The forward and reverse reads obtained from the MiSeq sequencing run were assembled using the command, make.contigs in MOTHUR41. The obtained fasta file was screened for the presence of ambiguous bases and any reads with such bases were discarded. The reads were then subjected to taxonomy annotation after putative chimeric sequences were removed using chimera.uchime. The Silva full length sequences and taxonomy references, consisting of 190,661 sequences (release 128), were used for taxonomy annotation42. To expedite taxonomy annotation, clustering was performed using pre.cluster by grouping reads that are within one mismatch of each other. Supplementary Table S1 shows the number of total reads and unique reads, prior to processing and post processing for each of the 16 specimens sequenced in this study.

Each read obtained from a 16S-23S rRNA sequencing run was subjected to taxonomy annotation after removing putative chimeric sequences and clustering. BLAST with NCBI nucleotide collection database was used to find the bacterial species with the best match for each read.
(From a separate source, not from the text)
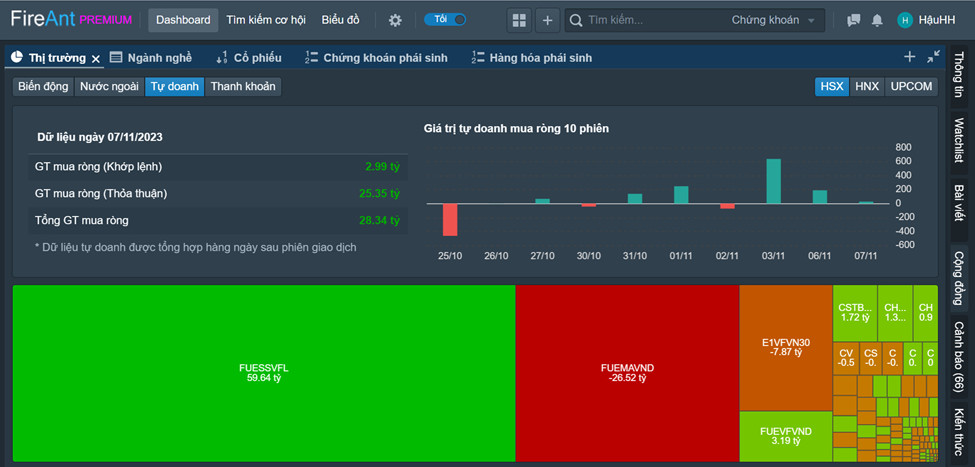Switch exchange filter to UPCOM
The width and height of the screenshot is (975, 467).
click(x=910, y=87)
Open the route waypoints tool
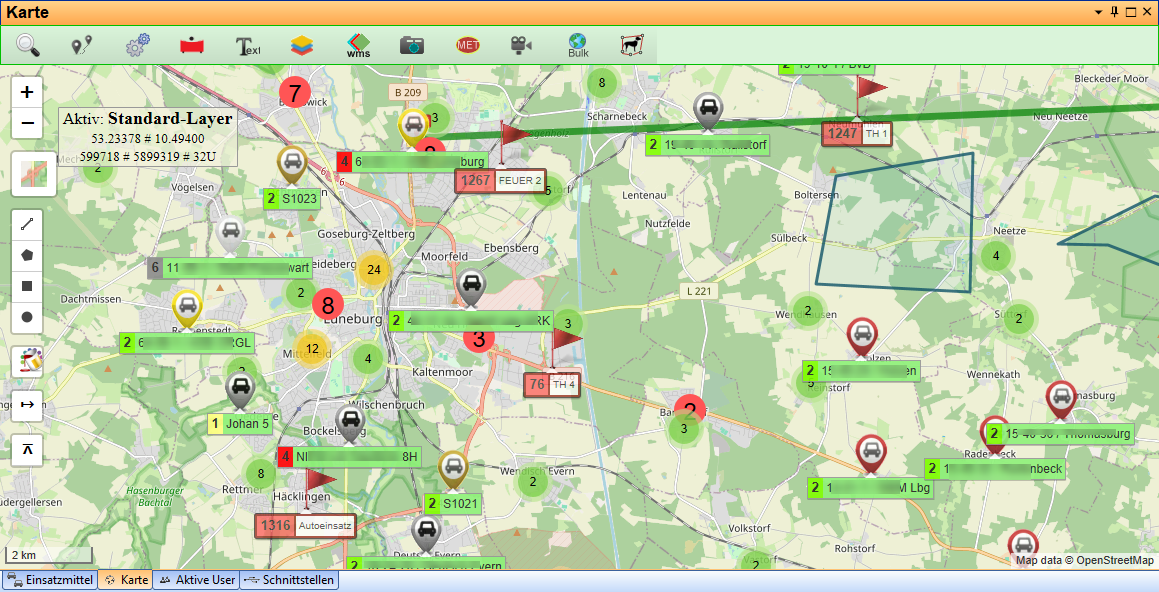 [x=81, y=45]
When the best matched strain showed less than 90% identity or the length of the best matched strain was less than 25% of each read length, the read was labeled as unclassified.
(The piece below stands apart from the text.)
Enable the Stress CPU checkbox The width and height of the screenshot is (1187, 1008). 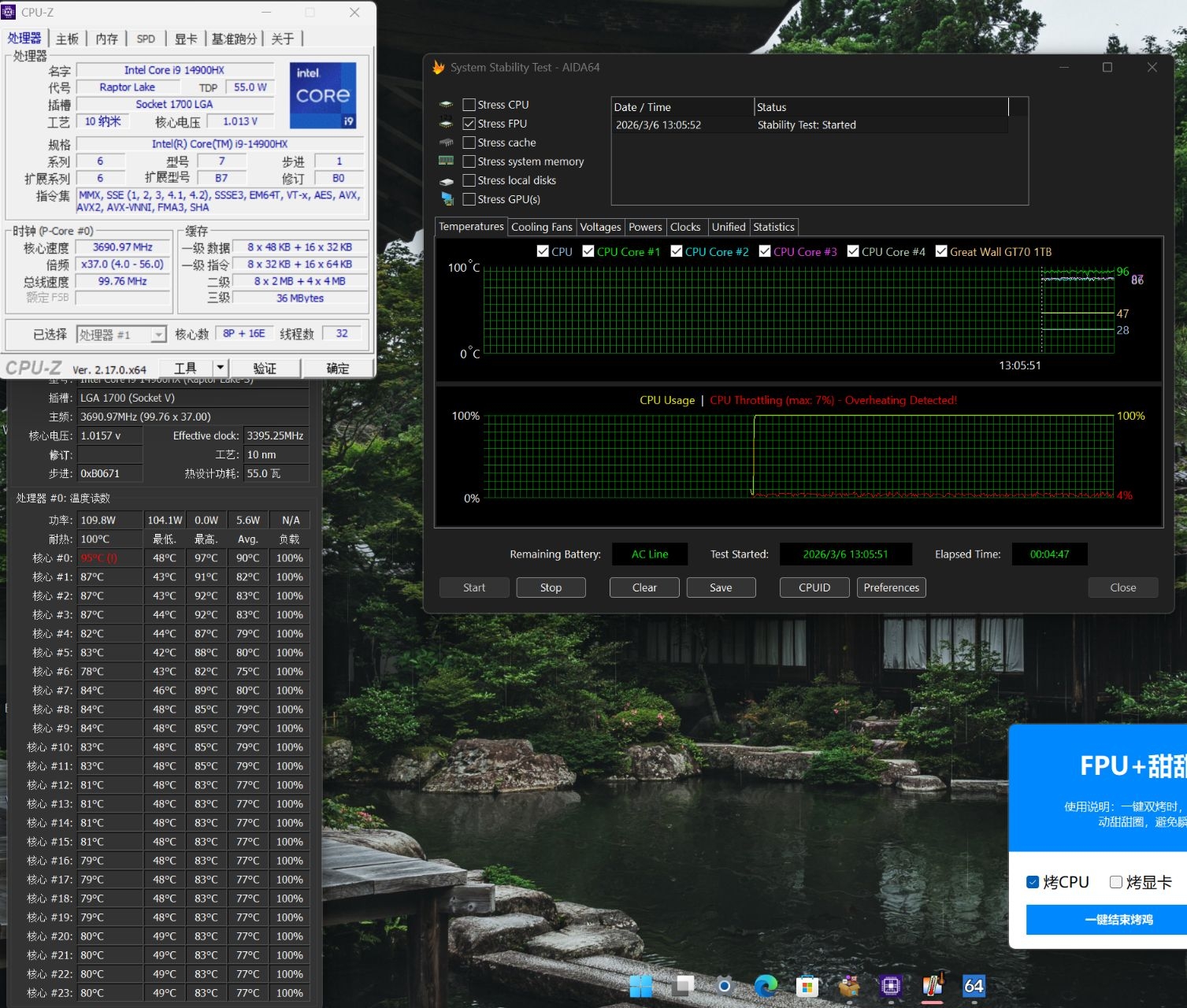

Each specimen’s α diversity with the Shannon diversity index was measured using alpha_diversity.py in QIIME43. To calculate β diversity, all 16 specimens’ fasta files were combined as a single file. Closely related sequences with similarities greater than 97% were grouped as an operational taxonomic unit (OTU) using pick_otus.py in QIIME and each OTU’s representative sequence was picked using pick_rep_set.py. The selected representative sequences were aligned using align_seqs.py with the MUSCLE algorithm. Then the OTU table and phylogenetic tree were obtained using make_otu_table.py and make_phylogeny.py, respectively. Using QIIME jackknifed_beta_diversity.py, jackknife resampling was performed by sampling 1% of the total sequences and repeated 10 times to obtain specimen pair’s β diversity matrices and principal coordinate analysis (PCoA) plots.

Permutation t test

We statistically examined differences in family or genus abundance between pre-PrEP and post-PrEP specimens. The standard t-tests for paired measurements assume independence, normality, and constant variance. With abundance proportions, it is likely that normality and constant variance are not held and the sample size is not large enough to use approximate normality of the mean. Instead, we conducted a permutation test in order to empirically assess the asymptotic p-values. The permutation test has been widely recommended in multiple statistical testing44,45,46. For each family or genus, a t-statistic was computed on the observed diversity data as follows:

$$t=\frac{POS{T}_{av}-PR{E}_{av}}{\sqrt{(POS{T}_{var}+Pr{e}_{var})/n}},$$
(1)

where n is the number of participants, POSTav (PREav) is the average abundance of a given family or genus among post-PrEP (pre-PrEP) specimens, and POSTvar (PREvar) is the abundance variance of a given family or genus among post-PrEP (pre-PrEP) specimens. The PrEP status was then randomly permuted, holding the numbers of pre-PrEP and post-PrEP specimens constant over permutations; a total of 100,000 such permutations were completed. A t-statistic in Eq. (1) was computed for each permutation and the empirical p-value of each family or genus was calculated as the proportion of permutations with a t-test statistic greater than or equal to the t-test statistic derived from the actual data when the original t value was greater than zero. Otherwise, the empiric p-value was determined as the proportion of permutations with a t-test statistic less than or equal to the negative original t value. Based on this empirical p-value, the families or genera with significant differences in abundance between pre-PrEP and post-PrEP were determined. We also performed paired permutation tests for a given family or genus where we permuted each participant’s pre-PrEP and post-PrEP abundance values, yielding a total of 2n permutations. For each permutation, a t-statistic was measured and the empirical p-value was obtained from the proportion of permuted t-statistics that were more extreme than the observed data t-statistic.